『はだしのゲン』に続き
第五福竜丸の記述も教材から削除
広島市教育委員会の愚行が止まらない
広島市教育委員会が市立の小中高校を対象にした「平和教育プログラム」の教材から漫画『はだしのゲン』を削除する方針を決めた問題で、米国のビキニ水爆実験で被爆した静岡県焼津市のマグロ漁船「第五福竜丸」の記述もなくすことが2023年3月1日、分かった。
教員用の指導資料には記述を残し、生徒に概要や参考文献を紹介するという。
第五福竜丸は69年前の3月1日、太平洋マーシャル諸島ビキニ環礁での水爆実験に遭遇し、乗組員23人全員が被爆した。
日本で反核運動が高まるきっかけとなった事件である。
平和教育プログラムで使う市教委作成の「ひろしま平和ノート」では、第五福竜丸は核兵器を巡る世界の現状を学習する中3の部分に掲載されている。

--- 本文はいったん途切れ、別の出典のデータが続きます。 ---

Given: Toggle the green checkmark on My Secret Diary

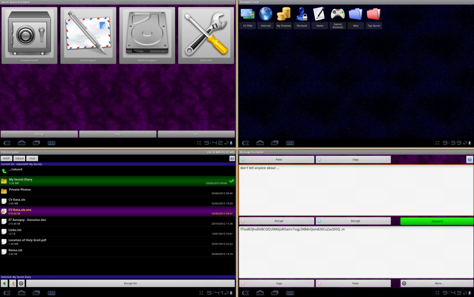Looking at the screenshot, I should tap(231, 181).
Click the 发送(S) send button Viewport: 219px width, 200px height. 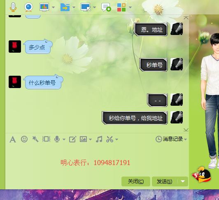pyautogui.click(x=165, y=181)
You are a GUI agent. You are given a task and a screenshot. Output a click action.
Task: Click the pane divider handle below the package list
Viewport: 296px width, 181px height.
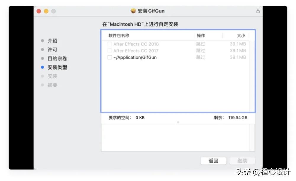(x=178, y=122)

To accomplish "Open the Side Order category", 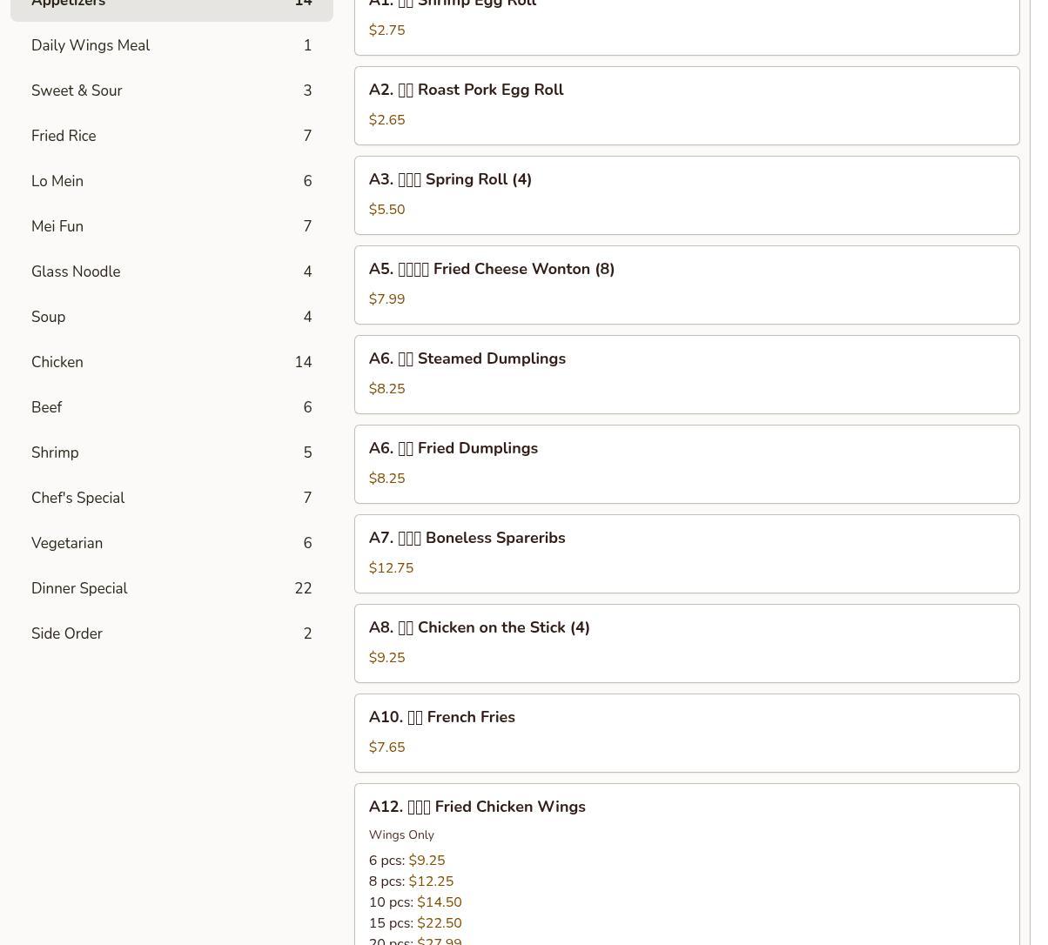I will click(x=171, y=633).
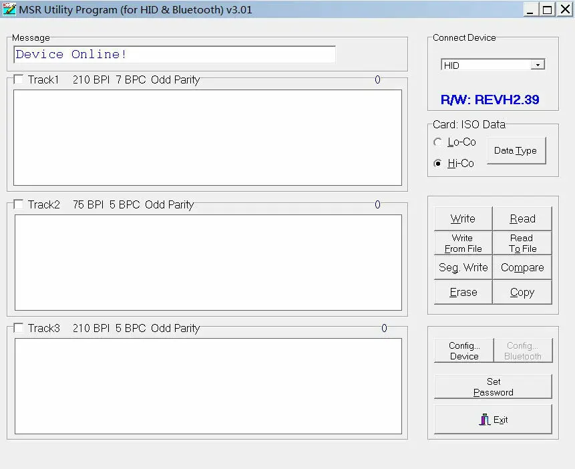Image resolution: width=575 pixels, height=469 pixels.
Task: Click the Read button
Action: (x=522, y=218)
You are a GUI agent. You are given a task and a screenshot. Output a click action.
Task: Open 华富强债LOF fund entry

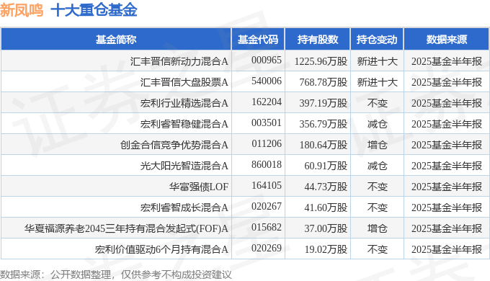pos(199,187)
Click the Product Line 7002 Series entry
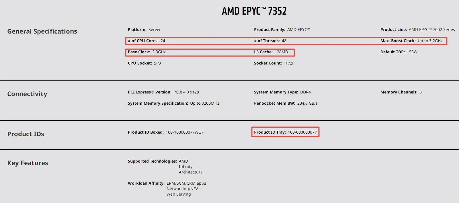459x203 pixels. tap(417, 30)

乗組員の被爆や、半年後に40歳で亡くなった無線長の久保山愛吉さんなどを写真とともに紹介している。
市教委がプログラムを再検討する中で「第五福竜丸が被爆した記述のみにとどまり、被爆の実相を確実に継承する学習内容となっていない」との指摘が出た。
令和5年度からの改訂版は世界の核実験、核軍縮の動きを地図や表、グラフから具体的に捉えられる内容に変更する方針だそう。
記録より記憶
困っちゃうとかそんな生易しいレベルの話ではない。
これではリンダもお手上げだ。
『はだしのゲン』削除の報にも憤慨したが、今回はただただ呆れるばかりである。
どんな数字を並べ立てても、たった1枚の写真の説得力には敵わない。
その改訂版とやらには、日本が核兵器禁止条約には不参加だという事実は記載されるのか?
唯一の戦争被爆国である日本政府が、国連総会で核禁止条約交渉入り決議が賛成113票で採択される中、反対票を投じた事実は記載されるのか?
「『核兵器をなくせ』という『血の出るような叫び』」
まさに、その叫びを体現したものが核兵器禁止条約だ。
国際法上、核兵器を初めて違法と位置づけ、その開発も保有も使用なども一切、禁止する。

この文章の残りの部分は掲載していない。